● **Task set**:
**1.** Quote the abstract on enriching knowledge graphs with NIL entities from "In this article, we" up to and including "integration into Wikidata.".
**2.** Answer these questions using the abstract on knowledge graphs and NIL entities:
(a) Which community-driven knowledge graph is named as an example?
(b) Toward what kind of information do such knowledge graphs show coverage bias?
(c) What kind of approach does the article investigate?
**3.** Carry on the abstract about enriching knowledge graphs with NIL entities from the point where it stops.

● **Provided text**:
________

Abstract:
Vast community-driven knowledge graphs (KGs), like Wikidata, are the primary reference data for Entity Linking (EL) applications. However, they exhibit significant coverage bias towards information that is widely popular on the Web, leading to underrepresentation of long-tail entities, particularly from non-contemporary contexts. Concurrently, ongoing mass digitisation of cultural heritage resources reveals numerous named entities and associated knowledge currently missing from general-purpose KGs. Enriching such KGs with these ``NIL'' entities presents an opportunity to enhance their completeness and mitigate biases, such as gender disparity in the representation of historical figures.
In this article, we investigate an approach based on retrieval-augmented generative AI to capture information about NIL entities and generate structured KGs suitable for integration into Wikidata.

________

● **Recorded data**:
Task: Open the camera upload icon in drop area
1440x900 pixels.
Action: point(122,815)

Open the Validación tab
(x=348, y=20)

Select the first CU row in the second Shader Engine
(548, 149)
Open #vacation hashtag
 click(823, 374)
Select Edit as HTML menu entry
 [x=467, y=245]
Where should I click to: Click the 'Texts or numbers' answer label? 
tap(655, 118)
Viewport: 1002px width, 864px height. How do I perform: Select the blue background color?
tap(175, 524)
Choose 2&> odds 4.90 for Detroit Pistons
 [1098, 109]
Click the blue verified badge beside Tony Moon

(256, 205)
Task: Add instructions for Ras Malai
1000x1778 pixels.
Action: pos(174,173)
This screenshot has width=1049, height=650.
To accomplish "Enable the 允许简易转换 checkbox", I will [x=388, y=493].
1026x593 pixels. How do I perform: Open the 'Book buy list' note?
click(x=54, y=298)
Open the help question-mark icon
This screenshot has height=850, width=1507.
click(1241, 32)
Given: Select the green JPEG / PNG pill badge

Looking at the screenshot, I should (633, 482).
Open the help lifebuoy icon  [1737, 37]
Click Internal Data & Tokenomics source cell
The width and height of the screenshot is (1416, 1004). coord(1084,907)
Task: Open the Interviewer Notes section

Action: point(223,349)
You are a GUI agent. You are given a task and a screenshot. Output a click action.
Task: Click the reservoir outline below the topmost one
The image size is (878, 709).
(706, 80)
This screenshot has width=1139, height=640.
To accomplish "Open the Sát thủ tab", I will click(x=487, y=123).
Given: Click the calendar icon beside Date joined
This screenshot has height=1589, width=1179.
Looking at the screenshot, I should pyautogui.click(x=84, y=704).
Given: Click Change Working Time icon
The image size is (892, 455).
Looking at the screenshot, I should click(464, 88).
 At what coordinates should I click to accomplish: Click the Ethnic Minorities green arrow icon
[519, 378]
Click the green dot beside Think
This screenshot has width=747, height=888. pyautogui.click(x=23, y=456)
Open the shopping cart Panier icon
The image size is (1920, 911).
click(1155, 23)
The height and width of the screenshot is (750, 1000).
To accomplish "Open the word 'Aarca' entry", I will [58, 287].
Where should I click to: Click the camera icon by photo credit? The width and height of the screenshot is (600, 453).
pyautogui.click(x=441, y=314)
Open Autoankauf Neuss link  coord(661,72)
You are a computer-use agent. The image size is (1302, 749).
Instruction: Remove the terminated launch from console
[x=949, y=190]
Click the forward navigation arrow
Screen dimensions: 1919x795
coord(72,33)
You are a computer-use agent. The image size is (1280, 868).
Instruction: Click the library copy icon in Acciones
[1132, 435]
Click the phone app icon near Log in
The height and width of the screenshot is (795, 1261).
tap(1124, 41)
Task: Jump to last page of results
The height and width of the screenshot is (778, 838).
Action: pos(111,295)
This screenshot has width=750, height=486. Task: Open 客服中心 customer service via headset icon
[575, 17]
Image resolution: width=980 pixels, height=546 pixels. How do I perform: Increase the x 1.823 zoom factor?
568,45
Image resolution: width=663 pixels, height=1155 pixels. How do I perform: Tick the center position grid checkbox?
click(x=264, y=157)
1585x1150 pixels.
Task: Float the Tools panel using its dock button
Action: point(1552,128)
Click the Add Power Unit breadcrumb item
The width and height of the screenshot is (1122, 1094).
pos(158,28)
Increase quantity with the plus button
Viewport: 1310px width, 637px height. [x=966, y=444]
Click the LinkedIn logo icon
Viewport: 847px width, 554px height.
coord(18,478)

________

● **Answers given**:
**1.**
In this article, we investigate an approach based on retrieval-augmented generative AI to capture information about NIL entities and generate structured KGs suitable for integration into Wikidata.

**2.**
(a) Wikidata.
(b) Information that is widely popular on the Web.
(c) An approach based on retrieval-augmented generative AI.

**3.**
The approach is applied to the case of persons unknown to Wikidata but mentioned in a collection of musical periodicals of the 19th century. We empirically select 6 properties used in Wikidata on entities of that type and create a manually annotated NIL-entities KG as a gold standard for evaluation.
Through comprehensive experiments, we evaluate 6 State-of-the-Art Large Language Models (LLMs) from different vendors, combined with 6 different State-of-the-Art retrievers.
Our results demonstrate significant variations in performance across model-retriever combinations, with a high accuracy for gender identification and family name, promising results for occupation and country of citizenship, and low for date of birth.
We report on a detailed error analysis and discuss the potential of our approach for mitigating historical bias in Wikidata.